Ainda assim, conforme Welch destacou durante uma conversa recente, os sistemas que avaliam os médicos de acordo com a forma como a pressão sanguínea de seus pacientes é controlada quase sempre causam problemas. Médicos que são premiados por realizar muitos tratamentos provavelmente vão continuar a fazer isso, mesmo quando os benefícios começam a dar lugar aos danos.

É isso que parece acontecer com os idosos; pelo menos entre aqueles que evitam as complicações da pressão alta e não deixam de tomar seus remédios. Um estudo recente revelou que os pacientes de um asilo que tomavam dois ou mais medicamentos para controlar a pressão sanguínea obtinham resultados consideravelmente piores, com índices de mortalidade duas vezes maiores que o de seus colegas que não tomavam os medicamentos. Outro estudo envolvendo pacientes com demência que tomavam corretamente seus remédios para a pressão sanguínea, revelou que suas mentes se deterioravam muito mais rapidamente.

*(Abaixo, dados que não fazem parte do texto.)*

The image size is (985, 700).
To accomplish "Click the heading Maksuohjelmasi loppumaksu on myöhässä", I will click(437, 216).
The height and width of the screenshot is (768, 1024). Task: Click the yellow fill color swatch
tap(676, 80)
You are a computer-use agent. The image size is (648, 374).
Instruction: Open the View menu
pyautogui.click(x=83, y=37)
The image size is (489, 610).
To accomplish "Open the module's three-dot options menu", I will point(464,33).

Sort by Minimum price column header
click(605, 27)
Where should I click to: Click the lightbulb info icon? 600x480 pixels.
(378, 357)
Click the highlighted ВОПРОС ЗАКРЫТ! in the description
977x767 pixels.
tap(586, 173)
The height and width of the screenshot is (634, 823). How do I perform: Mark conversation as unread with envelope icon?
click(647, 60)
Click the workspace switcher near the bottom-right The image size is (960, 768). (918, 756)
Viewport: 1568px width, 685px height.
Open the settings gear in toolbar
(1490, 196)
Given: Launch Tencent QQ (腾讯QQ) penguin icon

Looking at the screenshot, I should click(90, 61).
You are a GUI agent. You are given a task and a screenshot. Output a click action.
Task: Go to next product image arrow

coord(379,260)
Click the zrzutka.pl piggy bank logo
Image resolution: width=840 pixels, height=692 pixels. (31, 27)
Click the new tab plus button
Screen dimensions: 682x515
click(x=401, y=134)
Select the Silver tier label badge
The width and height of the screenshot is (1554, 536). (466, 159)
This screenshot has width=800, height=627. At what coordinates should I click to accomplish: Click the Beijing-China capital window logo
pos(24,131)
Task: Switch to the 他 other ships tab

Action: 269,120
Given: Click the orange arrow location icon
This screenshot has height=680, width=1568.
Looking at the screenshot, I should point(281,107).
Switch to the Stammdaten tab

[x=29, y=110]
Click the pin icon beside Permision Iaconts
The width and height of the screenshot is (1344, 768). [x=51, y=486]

Ainda assim, nenhum sistema de controle de qualidade que eu conheça aprova o médico por tirar os medicamentos de um paciente idoso e fragilizado. Pelo menos não por enquanto. Quem sabe no futuro, não pedir exames e não prescrever remédios serão marcas tão claras de um bom tratamento médico, como o excesso de pedidos é hoje.

As crianças vão à escola para estudar, mas por que os adultos vão ao médico? Se estiverem doentes, eles querem melhorar. Porém, no caso de pacientes felizes e saudáveis, sejamos honestos: ainda não entendemos o que você está fazendo na sala de espera. E, por isso, oferecemos uma lista interminável de exames em troca.